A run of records
────────────────────
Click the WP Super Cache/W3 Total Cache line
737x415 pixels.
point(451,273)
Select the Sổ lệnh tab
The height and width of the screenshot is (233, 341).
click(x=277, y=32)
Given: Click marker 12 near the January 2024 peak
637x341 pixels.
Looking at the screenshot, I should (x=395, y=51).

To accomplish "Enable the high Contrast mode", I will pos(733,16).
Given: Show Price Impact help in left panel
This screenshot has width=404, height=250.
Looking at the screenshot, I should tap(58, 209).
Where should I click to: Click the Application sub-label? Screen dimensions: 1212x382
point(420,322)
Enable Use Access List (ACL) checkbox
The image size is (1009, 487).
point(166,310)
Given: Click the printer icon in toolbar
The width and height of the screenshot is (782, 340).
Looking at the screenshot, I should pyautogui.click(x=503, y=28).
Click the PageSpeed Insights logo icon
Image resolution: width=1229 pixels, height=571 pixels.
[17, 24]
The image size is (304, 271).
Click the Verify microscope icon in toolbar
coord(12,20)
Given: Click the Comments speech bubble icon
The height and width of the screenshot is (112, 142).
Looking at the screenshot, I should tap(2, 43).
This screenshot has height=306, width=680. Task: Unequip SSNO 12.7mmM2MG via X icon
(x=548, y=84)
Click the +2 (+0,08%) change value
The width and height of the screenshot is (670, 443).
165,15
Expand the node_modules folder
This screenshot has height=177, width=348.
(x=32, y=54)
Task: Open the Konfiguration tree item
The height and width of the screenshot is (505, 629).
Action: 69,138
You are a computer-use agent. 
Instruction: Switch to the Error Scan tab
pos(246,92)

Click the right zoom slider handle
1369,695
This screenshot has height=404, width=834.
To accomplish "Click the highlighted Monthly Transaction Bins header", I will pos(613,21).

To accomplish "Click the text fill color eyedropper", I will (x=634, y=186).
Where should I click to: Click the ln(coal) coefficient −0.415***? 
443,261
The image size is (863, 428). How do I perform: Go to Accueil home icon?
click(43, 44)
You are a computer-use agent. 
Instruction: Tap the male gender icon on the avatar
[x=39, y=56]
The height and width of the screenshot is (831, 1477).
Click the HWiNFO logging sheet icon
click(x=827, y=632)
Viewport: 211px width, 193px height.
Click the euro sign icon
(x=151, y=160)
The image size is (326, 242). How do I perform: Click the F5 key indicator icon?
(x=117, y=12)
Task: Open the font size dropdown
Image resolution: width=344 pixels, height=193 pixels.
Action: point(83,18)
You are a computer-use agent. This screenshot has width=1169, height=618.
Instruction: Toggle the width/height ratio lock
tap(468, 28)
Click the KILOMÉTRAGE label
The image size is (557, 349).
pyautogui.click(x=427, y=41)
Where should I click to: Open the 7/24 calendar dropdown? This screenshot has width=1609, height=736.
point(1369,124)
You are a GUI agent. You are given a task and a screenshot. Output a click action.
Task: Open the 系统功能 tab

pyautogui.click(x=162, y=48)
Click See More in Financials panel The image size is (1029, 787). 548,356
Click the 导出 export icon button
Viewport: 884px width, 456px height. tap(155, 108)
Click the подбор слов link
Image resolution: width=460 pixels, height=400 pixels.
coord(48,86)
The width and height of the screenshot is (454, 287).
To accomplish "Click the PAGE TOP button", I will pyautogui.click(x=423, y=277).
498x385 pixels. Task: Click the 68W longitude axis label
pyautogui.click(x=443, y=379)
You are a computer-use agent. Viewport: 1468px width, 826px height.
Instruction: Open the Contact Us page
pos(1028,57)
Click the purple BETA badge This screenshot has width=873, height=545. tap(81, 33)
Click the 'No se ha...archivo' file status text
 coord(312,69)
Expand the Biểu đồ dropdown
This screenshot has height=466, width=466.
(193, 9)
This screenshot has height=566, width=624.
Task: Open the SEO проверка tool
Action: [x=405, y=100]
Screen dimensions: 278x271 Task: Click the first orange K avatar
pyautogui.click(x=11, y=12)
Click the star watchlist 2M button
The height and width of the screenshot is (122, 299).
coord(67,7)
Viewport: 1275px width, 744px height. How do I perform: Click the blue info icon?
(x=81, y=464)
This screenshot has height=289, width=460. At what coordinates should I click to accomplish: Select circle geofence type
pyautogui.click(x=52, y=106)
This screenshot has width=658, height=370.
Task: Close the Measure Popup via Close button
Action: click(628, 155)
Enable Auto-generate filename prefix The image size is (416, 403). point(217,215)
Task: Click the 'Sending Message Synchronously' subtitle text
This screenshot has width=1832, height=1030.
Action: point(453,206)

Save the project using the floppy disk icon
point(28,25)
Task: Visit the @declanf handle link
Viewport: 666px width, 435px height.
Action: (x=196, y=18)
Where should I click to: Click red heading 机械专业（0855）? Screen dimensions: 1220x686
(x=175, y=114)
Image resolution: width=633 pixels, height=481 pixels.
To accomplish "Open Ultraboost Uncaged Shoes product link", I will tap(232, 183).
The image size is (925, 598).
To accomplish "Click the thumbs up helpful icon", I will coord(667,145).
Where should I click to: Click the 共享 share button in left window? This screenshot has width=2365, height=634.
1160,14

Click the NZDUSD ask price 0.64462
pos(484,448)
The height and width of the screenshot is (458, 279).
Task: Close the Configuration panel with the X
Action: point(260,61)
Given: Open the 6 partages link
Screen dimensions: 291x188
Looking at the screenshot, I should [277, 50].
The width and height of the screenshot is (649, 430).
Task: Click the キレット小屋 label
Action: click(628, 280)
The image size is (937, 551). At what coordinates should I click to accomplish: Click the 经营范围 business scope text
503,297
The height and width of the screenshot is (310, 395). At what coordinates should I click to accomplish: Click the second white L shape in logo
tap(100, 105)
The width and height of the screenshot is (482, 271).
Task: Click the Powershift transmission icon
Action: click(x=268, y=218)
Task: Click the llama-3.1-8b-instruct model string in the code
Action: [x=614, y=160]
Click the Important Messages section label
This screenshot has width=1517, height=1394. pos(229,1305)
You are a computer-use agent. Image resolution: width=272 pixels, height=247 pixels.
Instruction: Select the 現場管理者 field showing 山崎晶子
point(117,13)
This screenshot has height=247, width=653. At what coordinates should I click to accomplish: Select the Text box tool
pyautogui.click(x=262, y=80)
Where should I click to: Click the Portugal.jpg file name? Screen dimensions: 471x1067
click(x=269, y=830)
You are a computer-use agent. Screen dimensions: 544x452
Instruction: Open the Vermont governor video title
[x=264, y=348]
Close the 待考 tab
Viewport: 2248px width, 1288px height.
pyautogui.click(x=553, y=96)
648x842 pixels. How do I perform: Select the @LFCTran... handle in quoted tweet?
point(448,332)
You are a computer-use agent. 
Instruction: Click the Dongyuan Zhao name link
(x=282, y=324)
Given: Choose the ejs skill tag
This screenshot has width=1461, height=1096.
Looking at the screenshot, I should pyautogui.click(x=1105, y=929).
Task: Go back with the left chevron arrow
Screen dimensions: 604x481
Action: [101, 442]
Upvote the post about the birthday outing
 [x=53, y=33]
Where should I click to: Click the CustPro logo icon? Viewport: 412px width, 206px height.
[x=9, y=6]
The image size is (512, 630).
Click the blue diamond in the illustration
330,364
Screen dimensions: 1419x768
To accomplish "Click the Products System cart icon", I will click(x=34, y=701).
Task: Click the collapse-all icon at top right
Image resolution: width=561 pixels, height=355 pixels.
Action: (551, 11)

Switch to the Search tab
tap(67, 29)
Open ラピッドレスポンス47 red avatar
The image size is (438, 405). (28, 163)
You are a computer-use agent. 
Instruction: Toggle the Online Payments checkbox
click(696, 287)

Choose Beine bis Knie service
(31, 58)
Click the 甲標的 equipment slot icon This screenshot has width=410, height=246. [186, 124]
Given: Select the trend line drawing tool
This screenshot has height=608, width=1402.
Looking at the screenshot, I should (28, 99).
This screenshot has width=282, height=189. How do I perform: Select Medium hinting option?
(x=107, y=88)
────────────────────
* **Exercise**: Take the lines that open with the line containing "You are a computer-use agent. This" and close with the line containing "pyautogui.click(x=427, y=41)", and swap "ratio lock" for "proportion lock". Give back only those lines, with everything else unchanged.

* **Written response**:
You are a computer-use agent. This screenshot has width=1169, height=618.
Instruction: Toggle the width/height proportion lock
tap(468, 28)
Click the KILOMÉTRAGE label
The image size is (557, 349).
pyautogui.click(x=427, y=41)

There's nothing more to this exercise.